What's unique here: GC pauses are predictable (refcount drops are deterministic) until they aren't (a large object with many transitive references triggers a cascade on one decref). The "free-threaded" CPython work (PEP 703, going stable in 3.14) changes the cost model again - atomic refcount ops dominate cache traffic on multi-core.

The trap

assuming Python "doesn't have GC pauses." It does - they're just usually small and frequent rather than large and rare.

Linux kernel - manual allocators, not GC, but the same problems¶

Month 2 - Memory & Scheduling. No tracing GC, but the same fragmentation, locality, and pause problems show up in the buddy allocator (page-level) and slab/slub/slob allocators (object-level). Plus reverse-mapping, RCU reclamation, and the page cache lifecycle.

What's unique here: kernel allocation cannot fail-and-retry. Every allocator path has a fallback strategy (GFP flags), and the wrong choice deadlocks the kernel. RCU is garbage collection in disguise - readers are wait-free, writers defer reclamation until all readers exit a grace period.

The trap

thinking "this isn't GC." RCU absolutely is GC, just with a different reclamation trigger.

The contrasts that teach¶

Axis	Java	Go	Python	Linux
Mechanism	Tracing	Tracing	Refcount + tracing for cycles	Manual + RCU
Generational	Yes (G1, Gen ZGC)	No (stack-allocates instead)	Yes (3 generations)	N/A
Concurrent	Yes (G1 mostly, ZGC fully)	Yes (tricolor)	No (refcount is sync)	Yes (RCU)
Compacting	Yes (G1, ZGC)	No	No	N/A
Pause profile	Sub-ms (ZGC) to 100ms (G1)	<1ms typical	Many small	None (no STW)
Tuning surface	Dozens of `-XX:` flags	Two knobs	None (cycle threshold)	GFP flags, drop_caches
Failure mode	Long pauses on bad sizing	Allocation-rate spikes	Cycle leaks, refcount thrash	OOM-killer, fragmentation

The single most clarifying read across these: Java's Generational ZGC + Go's tricolor concurrent collector side-by-side.

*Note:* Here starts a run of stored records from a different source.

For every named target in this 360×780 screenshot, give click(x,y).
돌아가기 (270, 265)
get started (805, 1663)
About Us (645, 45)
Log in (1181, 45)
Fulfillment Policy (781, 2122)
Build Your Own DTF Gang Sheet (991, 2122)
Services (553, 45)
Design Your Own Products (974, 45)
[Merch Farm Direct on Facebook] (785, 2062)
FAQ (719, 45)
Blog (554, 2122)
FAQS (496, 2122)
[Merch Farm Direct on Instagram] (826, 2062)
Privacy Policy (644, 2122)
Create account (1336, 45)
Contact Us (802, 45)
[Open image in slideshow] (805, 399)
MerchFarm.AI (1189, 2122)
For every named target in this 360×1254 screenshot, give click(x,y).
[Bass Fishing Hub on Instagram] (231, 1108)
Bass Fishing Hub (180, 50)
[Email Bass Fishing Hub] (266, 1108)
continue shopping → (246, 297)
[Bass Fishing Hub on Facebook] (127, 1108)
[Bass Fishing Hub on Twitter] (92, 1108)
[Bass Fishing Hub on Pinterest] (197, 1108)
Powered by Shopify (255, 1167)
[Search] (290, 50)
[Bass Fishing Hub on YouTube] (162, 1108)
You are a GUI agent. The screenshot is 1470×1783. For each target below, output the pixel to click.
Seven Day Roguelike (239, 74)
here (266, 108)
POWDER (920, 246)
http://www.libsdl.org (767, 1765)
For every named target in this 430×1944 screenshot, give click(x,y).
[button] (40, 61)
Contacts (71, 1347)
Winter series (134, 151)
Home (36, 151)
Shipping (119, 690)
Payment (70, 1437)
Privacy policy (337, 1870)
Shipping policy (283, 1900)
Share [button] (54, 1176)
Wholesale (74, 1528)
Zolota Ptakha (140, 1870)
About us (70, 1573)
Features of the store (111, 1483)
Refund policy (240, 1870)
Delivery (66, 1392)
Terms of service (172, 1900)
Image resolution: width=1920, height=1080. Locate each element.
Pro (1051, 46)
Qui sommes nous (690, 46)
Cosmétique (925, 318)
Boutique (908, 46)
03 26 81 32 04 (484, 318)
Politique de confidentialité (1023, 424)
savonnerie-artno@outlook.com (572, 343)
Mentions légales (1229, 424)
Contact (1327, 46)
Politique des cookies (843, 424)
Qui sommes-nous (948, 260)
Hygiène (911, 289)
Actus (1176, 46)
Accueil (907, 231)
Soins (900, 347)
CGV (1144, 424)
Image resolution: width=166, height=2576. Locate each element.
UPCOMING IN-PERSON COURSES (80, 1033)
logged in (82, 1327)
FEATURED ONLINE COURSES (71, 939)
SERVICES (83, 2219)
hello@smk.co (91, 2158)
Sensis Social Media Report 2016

Same problem (concurrent reclamation without stopping mutators), two completely different solutions (colored pointers + load barriers vs. write barriers + assist credit).

What to read first¶

Pick by your current work:

You debug GC pauses in production today → Java Month 3 weeks 10–12. Most directly applicable; the JFR workflow transfers to any JVM-shaped problem.
You write services that need to scale memory cheaply → Go Month 2 plus Java week 9 (object layout). The contrast is the lesson.
You write Python at scale → Python Month 3, then come back to Java's Month 3 for the generational-hypothesis derivation. Python's gen collector is the same idea, smaller and weirder.
You hack the kernel → Linux Month 2, then read Go's tricolor section. RCU and tricolor solve adjacent problems.